The delimiter is just what terminates the read, just as the
byte count given to -n does. That might take a fractional line
or many lines to achieve (given various combinations of -d and -n).
| But could you state it clearly (not \`a la POSIX :-^)
| in the man page?
That would be my hope. But writing English was never one of my
better achievements, as some of these e-mails should reveal.
| Other corner case: when specifying a limit (-n) that is "end reading at the
| first appearance of either eof, not escaped delimiter or that amount
| of bytes read", what do you do when the last byte read (reaching the
| count) is '\\'?
Stop anyway. In general, every time it can occur, a stray ending \ just
generates unspecified behaviour. In general I'd expect that using -n
would normally mean -r as well, so the whole question is irrelevant, but
for now, all that happens is that \ is read (no more, that would go beyond
the limit) and having nothing to escape, is removed along with all the
other \ chars that don't have any useful purpose (when -r is not given).
| Or do you allow the stray backslash in the last
| variable, convert it to the sequence "\\", or remove it?
For now at least, the last (the first two would be essentially
the same thing, as if that final \ was actually followed by another
and the -n limit were one byte bigger).
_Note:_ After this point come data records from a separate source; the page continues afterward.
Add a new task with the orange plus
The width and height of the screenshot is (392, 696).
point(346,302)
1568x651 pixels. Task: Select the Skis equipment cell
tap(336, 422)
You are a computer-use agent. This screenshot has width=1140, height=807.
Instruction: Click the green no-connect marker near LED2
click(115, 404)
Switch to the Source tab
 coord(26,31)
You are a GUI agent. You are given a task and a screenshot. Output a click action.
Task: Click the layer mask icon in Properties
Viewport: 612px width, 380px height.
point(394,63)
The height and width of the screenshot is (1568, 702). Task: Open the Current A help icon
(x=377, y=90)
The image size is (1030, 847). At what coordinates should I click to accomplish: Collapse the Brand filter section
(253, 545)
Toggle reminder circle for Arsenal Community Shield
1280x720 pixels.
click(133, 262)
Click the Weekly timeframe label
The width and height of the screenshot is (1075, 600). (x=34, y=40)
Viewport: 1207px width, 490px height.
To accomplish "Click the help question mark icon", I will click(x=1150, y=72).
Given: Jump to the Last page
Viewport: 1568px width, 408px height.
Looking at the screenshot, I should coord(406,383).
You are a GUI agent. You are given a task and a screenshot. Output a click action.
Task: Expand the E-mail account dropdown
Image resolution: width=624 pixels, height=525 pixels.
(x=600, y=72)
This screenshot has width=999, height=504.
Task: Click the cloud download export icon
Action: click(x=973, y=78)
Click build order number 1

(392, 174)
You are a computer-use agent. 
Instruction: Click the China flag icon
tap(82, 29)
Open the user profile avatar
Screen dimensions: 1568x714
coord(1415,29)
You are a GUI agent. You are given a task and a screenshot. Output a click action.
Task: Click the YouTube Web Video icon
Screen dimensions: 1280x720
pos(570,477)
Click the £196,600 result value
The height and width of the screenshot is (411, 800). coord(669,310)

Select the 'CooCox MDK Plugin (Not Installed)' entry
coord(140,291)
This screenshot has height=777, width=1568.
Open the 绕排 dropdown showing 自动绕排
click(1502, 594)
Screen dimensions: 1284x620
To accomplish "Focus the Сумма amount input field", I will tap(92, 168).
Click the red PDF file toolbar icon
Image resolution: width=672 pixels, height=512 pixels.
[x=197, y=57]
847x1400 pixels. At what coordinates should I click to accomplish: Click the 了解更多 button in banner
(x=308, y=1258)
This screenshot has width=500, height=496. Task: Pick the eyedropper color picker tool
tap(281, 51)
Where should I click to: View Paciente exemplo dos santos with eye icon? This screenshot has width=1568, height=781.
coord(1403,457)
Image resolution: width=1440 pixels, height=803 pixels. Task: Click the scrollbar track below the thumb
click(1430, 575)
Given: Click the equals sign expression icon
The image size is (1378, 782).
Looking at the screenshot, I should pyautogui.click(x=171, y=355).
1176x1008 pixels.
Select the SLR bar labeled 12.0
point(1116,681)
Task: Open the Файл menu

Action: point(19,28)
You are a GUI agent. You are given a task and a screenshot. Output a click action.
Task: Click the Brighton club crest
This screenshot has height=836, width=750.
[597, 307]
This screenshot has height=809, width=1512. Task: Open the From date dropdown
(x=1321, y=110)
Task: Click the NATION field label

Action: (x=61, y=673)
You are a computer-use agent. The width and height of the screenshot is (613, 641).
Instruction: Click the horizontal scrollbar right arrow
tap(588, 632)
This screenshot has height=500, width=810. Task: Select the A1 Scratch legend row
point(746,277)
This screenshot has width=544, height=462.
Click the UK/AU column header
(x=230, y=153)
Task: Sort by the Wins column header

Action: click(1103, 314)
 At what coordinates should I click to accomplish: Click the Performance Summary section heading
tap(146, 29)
I think the only other
reasonable approach to take would be to make it be an error, but
I don't think that's warranted here.
There will be, after all, no way to ever know it happened (in the
script), without -r \ chars (except the escaped one, \\) are all
removed anyway, as is IFS whitespace, etc - there's no immediate way
to detect how much of each of those actually happened (with or
without -n).
[On -z]
| IMHO, the reverse:
That's my general preference as well, but it is a change to current
behaviour, so I will wait upon others' opinions before making that
happen (it is after all, one minor "!" operator addition, so mpt
exactly something that is going to take hours of work).
| Would it make sense to add a '-Z' option that translates a nul byte
| into the sequence '\000' with the specification that such a sequence
| is a constant one and is never interpreted, except by printf?
No, I don't think so. I doubt there's any immediate need for that,
and even in printf, what happens when that appears is unspecified (and
for use with %b which would be where it ought to be used, if anywhere -
not in the format string, which would mean allowing that to come from
arbitrary external input, which is almost never a good idea, though not
quite as bad in printf(1) as in printf(3)) it would need to be \0000 anyway,
to meet the ancient stupid System III definition of how to write an
octal constant for its echo program.